Further, the work correctness / incorrectness determination unit 17 performs the order of the screw tightening work area (the screw tightening work position A at time 8:01:00 in the example of FIG. 6) at the torque-up signal acquisition time stored in the work history storage unit 14. Are compared with the order information stored in the work procedure storage unit 16, and if they match, it is determined that the screw tightening work has been performed in the correct order. As a result, it is possible to detect a case where the operator makes a mistake in the order of the screw tightening work or a case where the operator forgets to tighten.
In this example, the acquisition of the torque up signal is regarded as the completion of the screw tightening operation. However, when there is no information indicating the completion of the screw tightening operation such as a torque up signal, the position of the torque wrench 2 is the screw tightening operation. It may be determined whether or not the screw tightening operation has been performed according to the length of time matching the region. Further, if the tool generates a sound during the screw tightening operation such as an electric screwdriver, it may be determined whether or not the screw tightening operation is completed depending on the presence or absence of the sound. Or you may use the rotation speed of an electric driver, the signal of completion | finish of rotation, etc.

  Subsequently, when it is determined that the order of the screw tightening work is correct, the work correctness determination unit 17 registers “◯” indicating that it is correct in the item of the correctness determination result in the work history storage unit 14. On the other hand, if it is determined that it is incorrect, “x” indicating an error is registered in the item of the correctness / incorrectness determination result in the work history storage unit 14, and screw tightening operations are performed in an incorrect order to the notification unit 18. The information which shows that is output. Further, information indicating the position of correct screw tightening work may be output.

  The work correctness determination unit 17 may further determine whether the items other than the position and the order are correct. For example, if the torque wrench 2 is a type that outputs a torque value, the work correctness determination unit 17 compares the torque value stored in the work history storage unit 14 with the torque value set in the work procedure storage unit 16 in advance. Then, it may be determined whether or not the screw tightening operation has been performed with a correct torque value, and the appropriateness determination result of the torque value may be registered in the operation history storage unit 14.

Further, for example, the work correctness determination unit 17 determines which tool is used (torque wrench, electric screwdriver, etc.) based on the definition information of the inspection marker 21, and registers the tool type in the work history storage unit 14. You may make it do. Further, even for the same type of tool, the capability range (a torque wrench for 50 Nm, a torque wrench for 100 Nm, etc.) is determined based on the definition information of the inspection marker 21, and the suitability of the tool is registered in the work history storage unit 14. You may do it.
For example, in FIG. 6, the tool ID “2” of the torque wrench 2 is registered in the tool ID item.

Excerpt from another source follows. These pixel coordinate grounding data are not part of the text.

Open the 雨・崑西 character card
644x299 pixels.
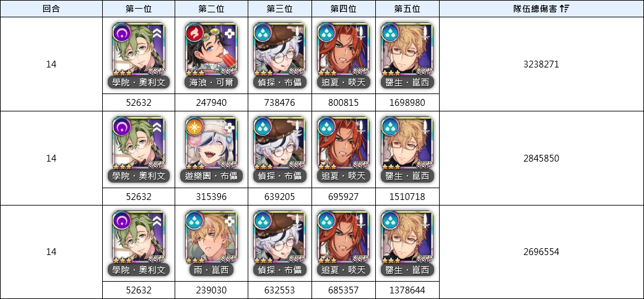pos(212,243)
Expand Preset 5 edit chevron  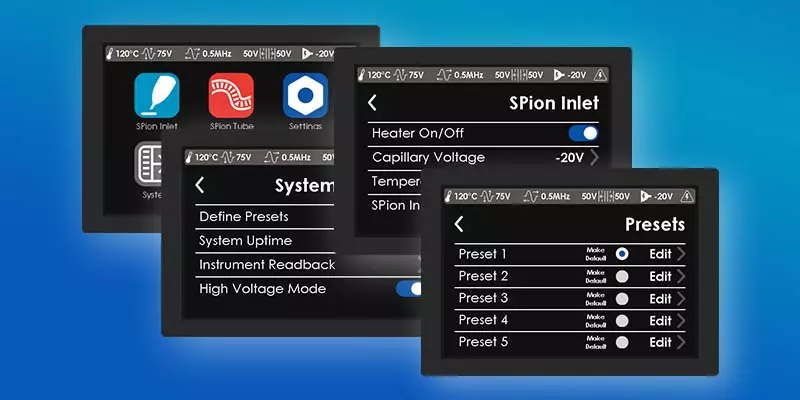(x=681, y=342)
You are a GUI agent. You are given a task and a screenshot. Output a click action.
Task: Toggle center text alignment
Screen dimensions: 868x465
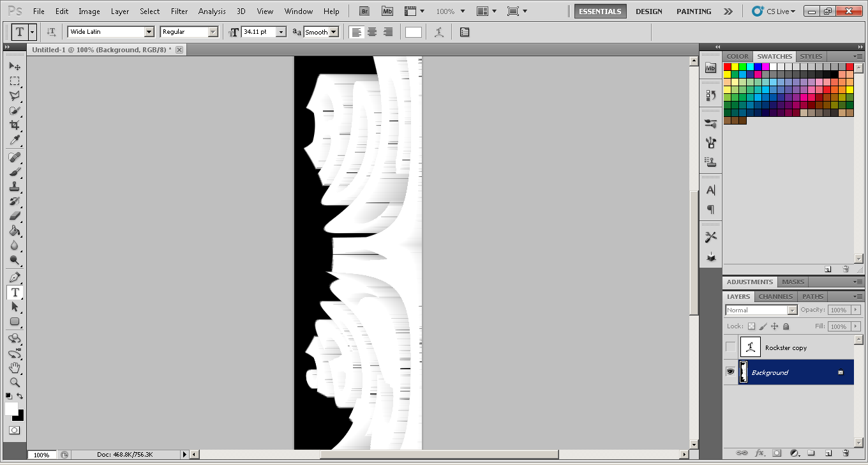tap(372, 32)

  Further, for example, it is possible to determine whether the screw tightening operation is performed in two stages of temporary tightening and final tightening. In this case, as the order information in the work procedure storage unit 16, the order of the temporary tightening screw tightening work areas A, B, C, and D, the torque value at that time, and the final tightening screw tightening work areas A, B, C, The order of D and the torque value at that time are stored in advance. Then, the work correctness determination unit 17 determines whether each screw tightening work of temporary tightening and final tightening has been performed according to the information of the work procedure.

  The alerting | reporting part 18 is an interface which outputs a suitable signal to alerting | reporting apparatuses, such as a display apparatus and a speaker, and shows information to an operator (step ST9). When the information is input from the work correctness determination unit 17, the notification unit 18 displays information indicating that the screw tightening work is performed in the wrong order or the wrong torque value, or outputs the information. . Moreover, the alerting | reporting part 18 may display the information which shows the position of the correct screwing operation | work, or a correct torque value on a screen, or may output by audio | voice.

  In the operation example of FIG. 5, the correctness / incorrectness of the screw tightening work position is determined after acquiring the torque-up signal. However, the determination timing is not limited to this. For example, every time the position of the torque wrench 2 is calculated in step ST3 of FIG. 5, the work correctness determination unit 17 may perform the correctness determination of this position and notify the operator of the determination result from the notification unit 18. Thereby, the operator can know whether the position of the screw tightening work is correct or wrong before the start of the screw tightening work.

  Next, an example in the case of using a tool of a type that receives a drive permission signal from the outside and drives it will be described. Here, the torque wrench 2 is driven only when the communication device 2a receives a drive permission signal from the outside (that is, the work management device 10), and when the torque is increased, either the torque up signal or the torque value is set. Alternatively, both are transmitted from the communication device 2a to the receiver 2b.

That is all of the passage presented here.